Goth Day started in the UK in 2009. BBC Radio 6 Music DJs Cruel Britannia and Martin Oldgoth started the annual celebration of goth music and culture.
While not really a goth myself, at least not on the outside, I have enjoyed listening to “goth” music (and its rougher mate “industrial” music) as my favorite subcategories of classic alternative music. I am a longtime listener of Sunday Night Vinyl on Orlando’s 104.1 which plays all of these genres of music.
Below is a sample of some of my favorite goth bands. Please enjoy in a low-key, introspective way.
Joy Division was a relatively short-lived Manchester, England band who released only two studio albums before the singer and guitarist, Ian Curtis, died. They started out known as Warsaw. This song is their best-known release and comes from the Closer album in 1980.
The Sisters of Mercy
Another English band from the same period is The Sisters of Mercy, originally from Leeds. The lineup changed several times with the band producing only three studio albums. I could have chosen almost any song from the 1987 album Floodland, but this is my favorite today.
If you don’t know the name Peter Murphy, you might know the band he fronted from 1978 to 1983 called Bauhaus. He’s from Northampton, England (seeing a pattern?). I prefer his solo work, with this song being a standout from the 1989 album Deep.
Siouxsie and the Banshees
Siouxsie Sioux is probably the best-known female goth voice. She was the face and voice of Siouxsie and the Banshees out of London. This song comes from the 1986 album Tinderbox.
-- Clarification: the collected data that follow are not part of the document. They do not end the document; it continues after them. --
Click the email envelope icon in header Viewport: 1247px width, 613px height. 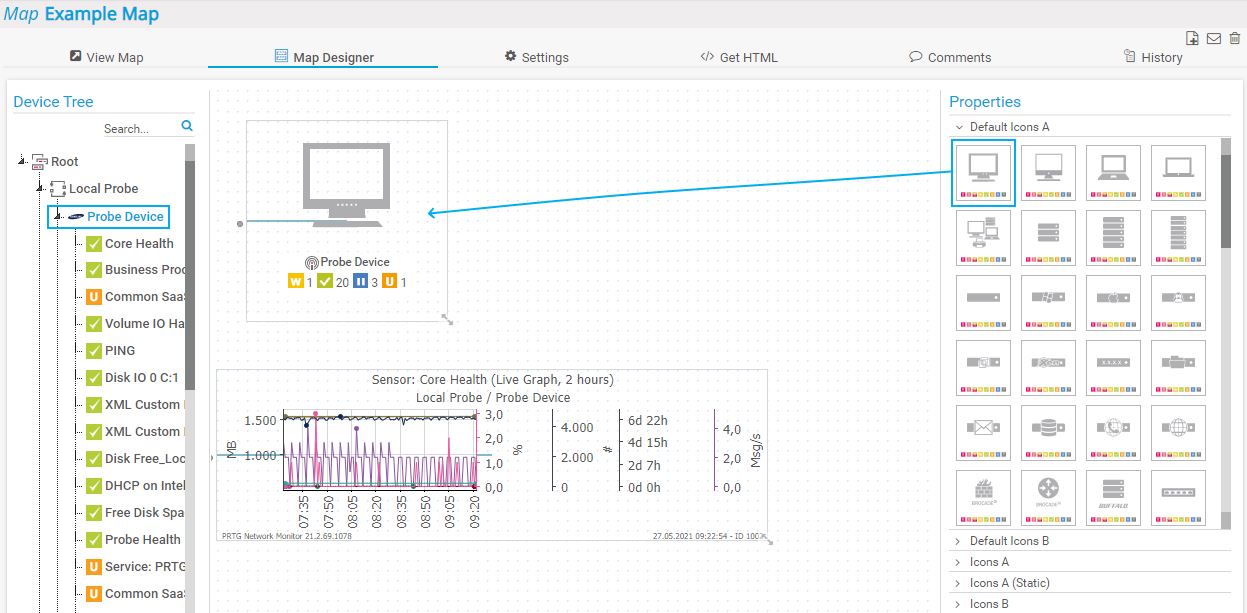point(1214,39)
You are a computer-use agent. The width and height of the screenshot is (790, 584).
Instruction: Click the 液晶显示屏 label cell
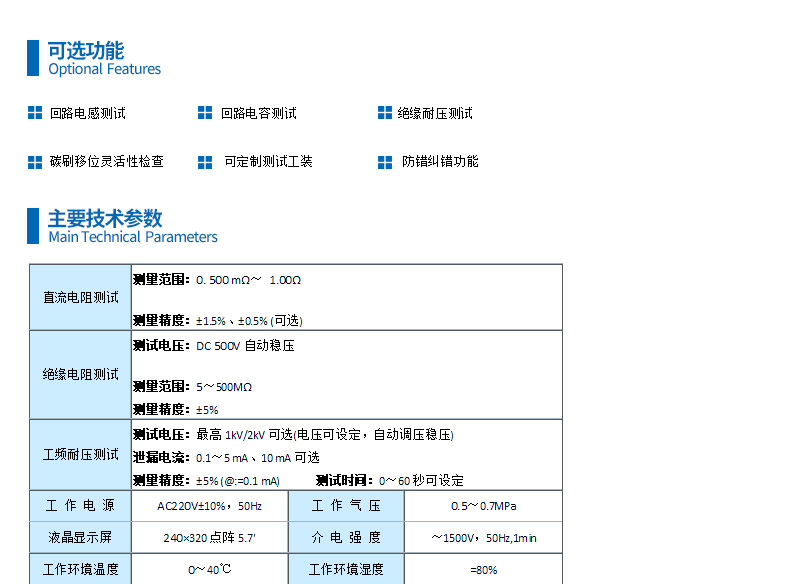(81, 537)
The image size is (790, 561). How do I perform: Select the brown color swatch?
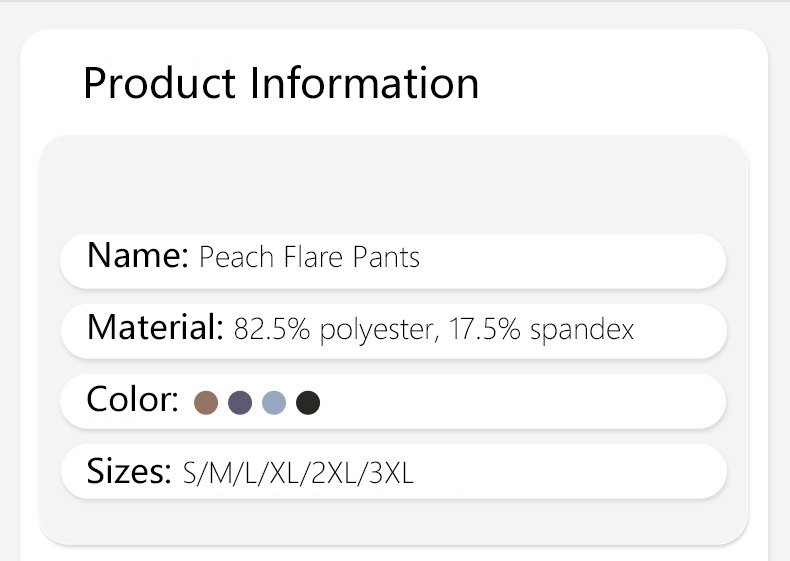pos(206,403)
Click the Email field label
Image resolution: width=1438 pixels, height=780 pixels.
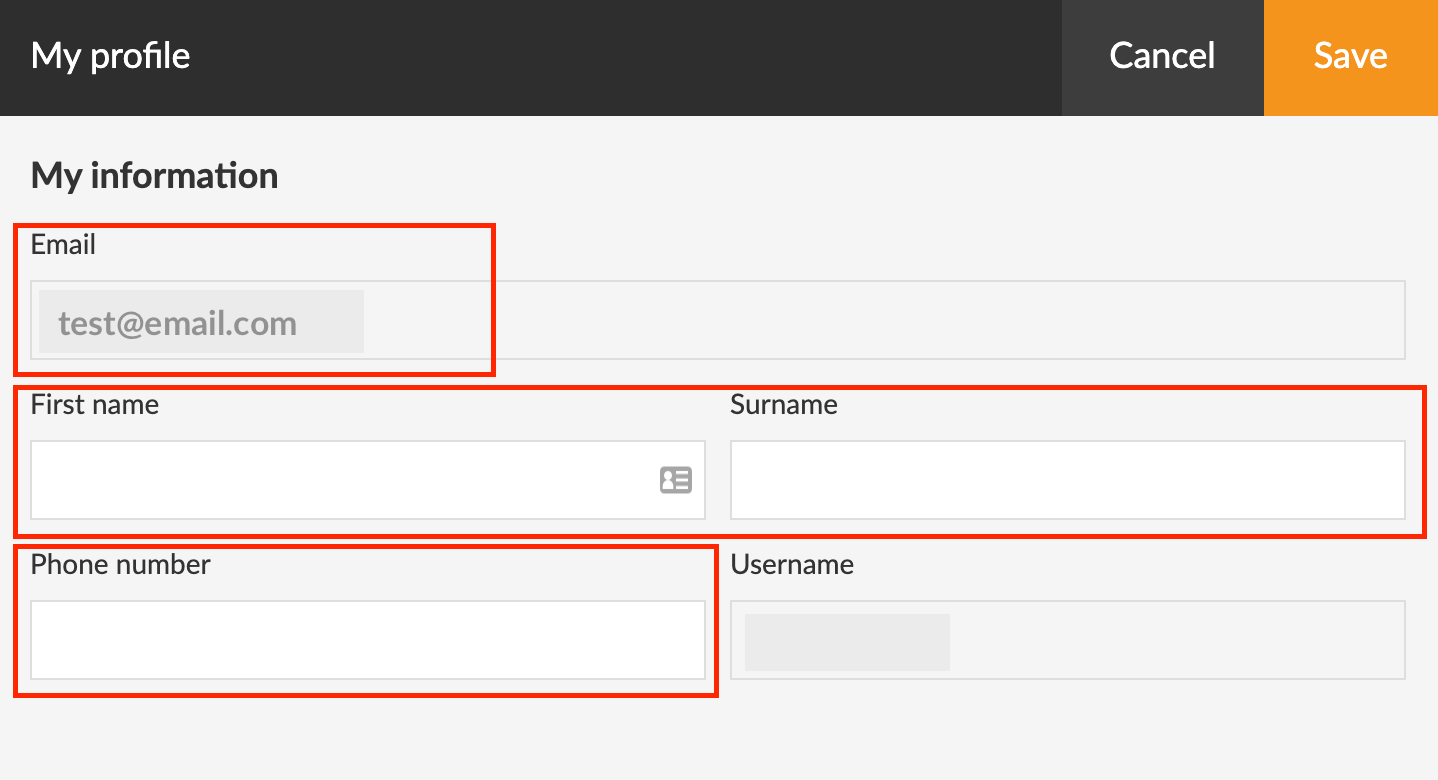[63, 244]
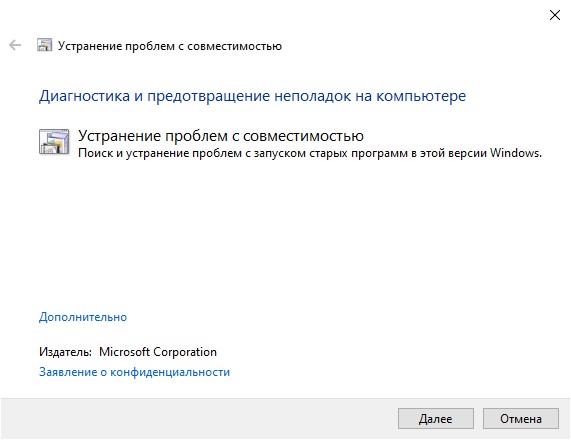Open the Дополнительно advanced options link

click(x=83, y=317)
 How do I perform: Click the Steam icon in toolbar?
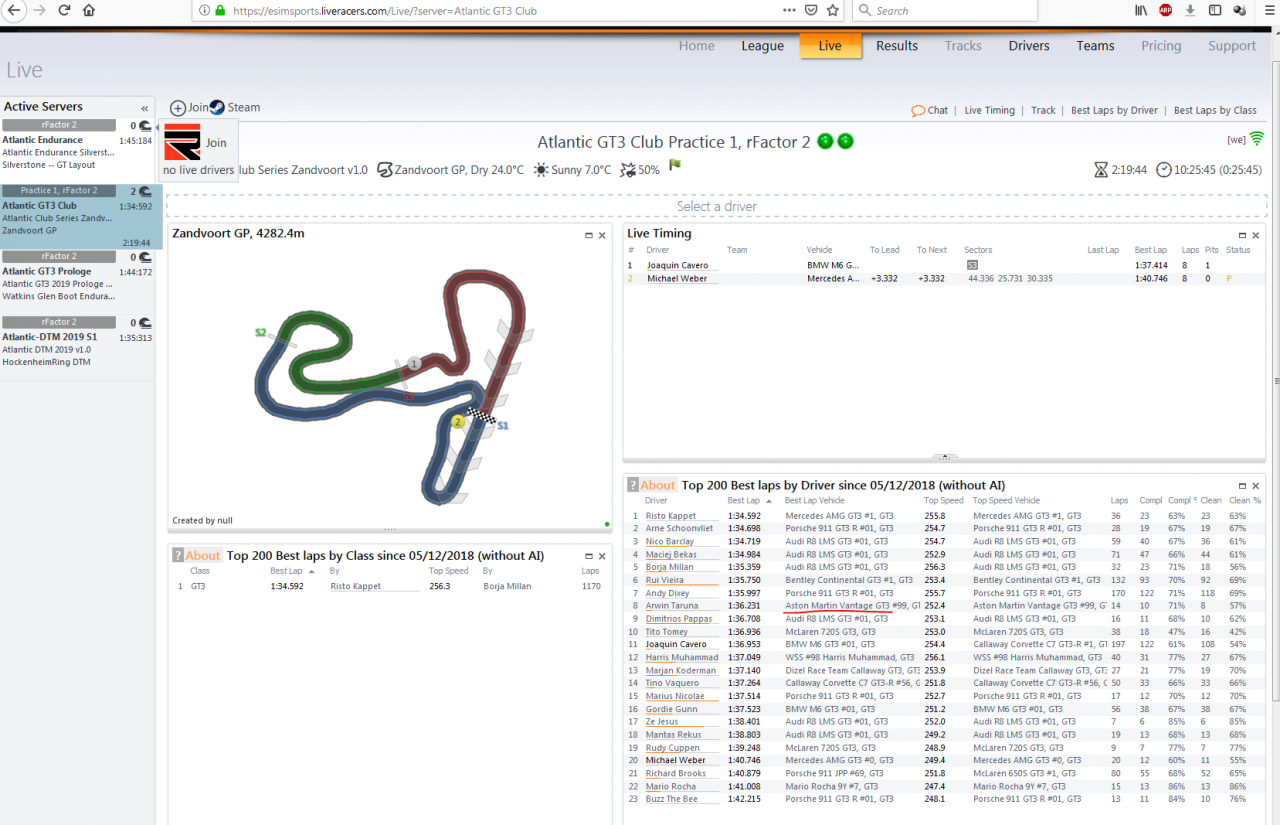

When most people hear the term “goth” music, they probably think of The Cure. And they were really popular starting in the 1980s. Most people can identify Robert Smith with his unchanging wild hair and makeup. The Cure come from Crawley, outside of London. The band had several later hits, but my selection is from an earlier album, Faith, from 1981. Interestingly, both Smith and Simon Gallup play bass on this song accompanied by drums, but no guitars or keyboards.
Although not technically a goth band, The Smiths were very popular with the goths with Morrissey’s melancholy voice and lyrics and Johnny Marr’s original “jangle pop” guitar sound. The band produced many singles but only four studio albums. This song is from their third album, The Queen Is Dead, from 1986.